Christopher Columbus was the first known sailor to keep detailed records of his voyage. His records indicate he navigated primarily by a system known as dead reckoning. This system relied on observation and timekeeping. A sailor would use they last known position to trace his course to the end of the day. That position would then be used as the next day's starting point.
In order for this to be even remotely accurate, the sailor would need to determine how far they had traveled during the day. This would be based on speed and time. (Distance = Speed x Time, e.g. 55 mph x 2 hrs = 110 miles.) The problem with this system is there wasn't an accurate way of keeping track of either time or speed.
In the middle of the ocean, there aren't a lot of land masses by which to navigate. They would have to have relied on the position of the stars, moon and sun. But in these days, celestial navigation was in its early infancy.
Further, there was little to depend upon for keeping track of time. Accurate clocks had not yet been developed, so the sailors were left to depend on hourglasses. The hourglass was to be turned each half hour by the ship's boy.

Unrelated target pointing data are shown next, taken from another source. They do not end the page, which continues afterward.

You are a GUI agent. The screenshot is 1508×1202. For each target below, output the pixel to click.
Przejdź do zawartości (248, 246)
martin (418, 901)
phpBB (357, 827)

Since the glass was always running either a little slow or a little fast, the glass would be trued up by the rising or setting sun or midnight.

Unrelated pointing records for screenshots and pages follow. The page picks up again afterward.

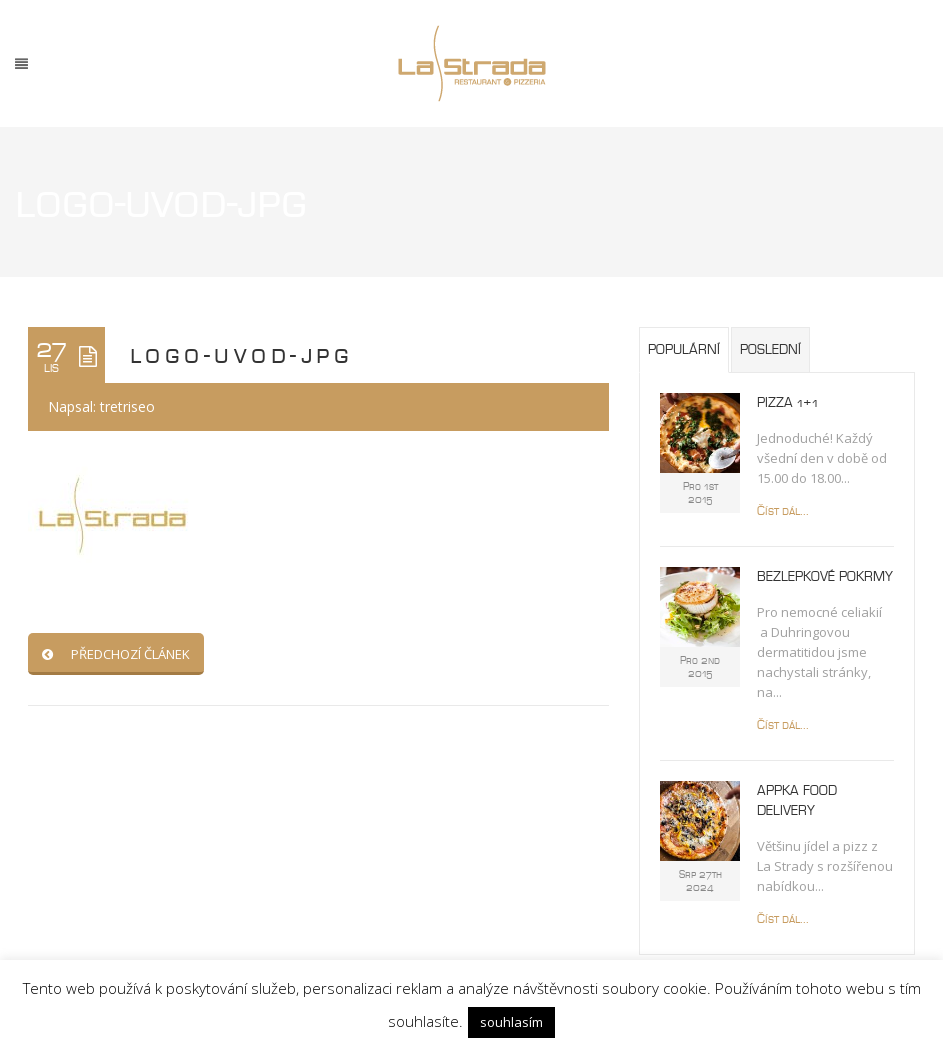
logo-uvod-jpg (241, 355)
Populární (684, 350)
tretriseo (127, 406)
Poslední (770, 350)
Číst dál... (783, 511)
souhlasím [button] (511, 1022)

Midnight was determined by using a nocturnal, a tool which told the time of night by the rotation of stars around the Celestial Pole.
Accurate distance tracking was also impeded by both storms and calms at sea.
In our day of satellites and global positioning systems, it is difficult to appreciate how challenging navigation must have been for Columbus and his crew. In fact, in our day it is really hard to appreciate how it could have been possible for the majority of people in the known world to have no idea that there was a whole other continent out there. After all, the Americas make up not quite a third of the world's land mass. That's a big lump of dirt that couldn't be seen.
If you can see your path laid out in front of you step by step, you know it's not your path. Your own path you make with every step you take. That's why it's your path. ~ Joseph Campbell
Our individual navigation through life is much like Columbus' journey to the New World. Each of us has an individual path that only we can determine and travel. Many of us, myself included at times, travel over the seas of life being driven blindly by the winds. We are so busy keeping the ship aright on the sea that we sometimes forget that we need to navigate as well.
As Socrates famously stated, "the unexamined life is not worth living."
In order to navigate life, we need to have an idea of where we are, where we have been and where we are headed. I'm not just talking logistics here, either. It doesn't take much nowadays to know our position on the earth with incredible accuracy. However, we ourselves can be the only accurate judge of where we are on our life's journey.